I have read more than 700 words of tweets about it.

I have two thoughts on the meta discussion.

First Jonathan FBD Weisman is a remarkably unpleasant person.

In this twitter comment thread he repeatedly typed “you didn’t read the column” in response to criticisms of his criticism of critics of the column. He accused people he didn’t know of intellectual dishonesty based on his reading of their tweets.

He is a reporter. His claims of fact are supposed to be based on evidence. I think his certainty based on nothing demonstrates that he can’t do his job. This aside from the fact that he is being very very rude to customers.

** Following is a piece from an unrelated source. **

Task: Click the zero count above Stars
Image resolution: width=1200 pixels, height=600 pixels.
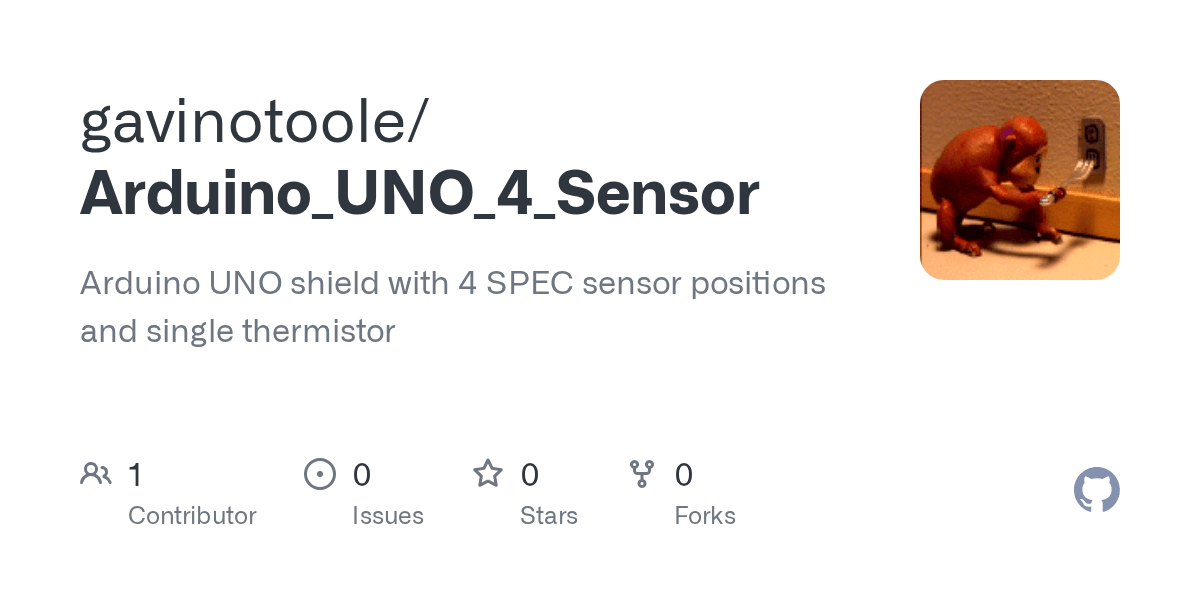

Oddly, I have found Weisman’s reporting to be credible and interesting (I keep track of my thoughts on him because of his profane quarrel with Brad). I am alarmed to find I have trusted the claims of fact of someone who makes claims of fact with reckless disregard. I guess his editors restrain the recklessness which twitter allows. I will continue to treat his reporting as normal NY Times reporting (which I tend to trust).

Second Jonathan Chait is very very hard on conservatives (yeah a shocker). He wrote

… an approach that makes sense if your highest priority is limited government, and you are attempting to reason backward through the data in a way that makes sense of a policy allowing unlimited dumping of greenhouse-gas emissions into the atmosphere. That is a tic of American conservative-movement thought — the conclusion (small government) is fixed, and the reasoning is tailored to justify the outcome. Nearly all conservatives argue this way, and if the Times is going to have conservative columnists — which, in my opinion, it should — they’re going to engage in this kind of sophistry.

I note that the conclusion doesn’t follow. If “Nearly” all but not all conservatives argue this way, the New York Times could probably hire one of the few who doesn’t. My problem (which I posed to myself before reading Chait’s post) is to name a conservative who doesn’t argue that way. If not Bret Stephens who ?

Can you think of a non sophist conservative ? Is there anyone who draws conclusions based on reasoning and evidence (rather than choosing reasoning and evidence based on the conclusion) who is a conservative in good standing with the conservative movement ? I can’t come up with a name.

Now I haven’t read anything by Bret Stephens. Maybe he is the one. But the discussion of his first NY Times column makes me think I should look elsewhere. But where ? I repeatedly have the sense that I have found a reasonable and reasonably honest conservative, but then he* breaks with the movement (sometimes because he was fired for heresy).

*yes all of them are men: Bruce Bartlett, Josh Barro, John Cole.(others I have forgotten).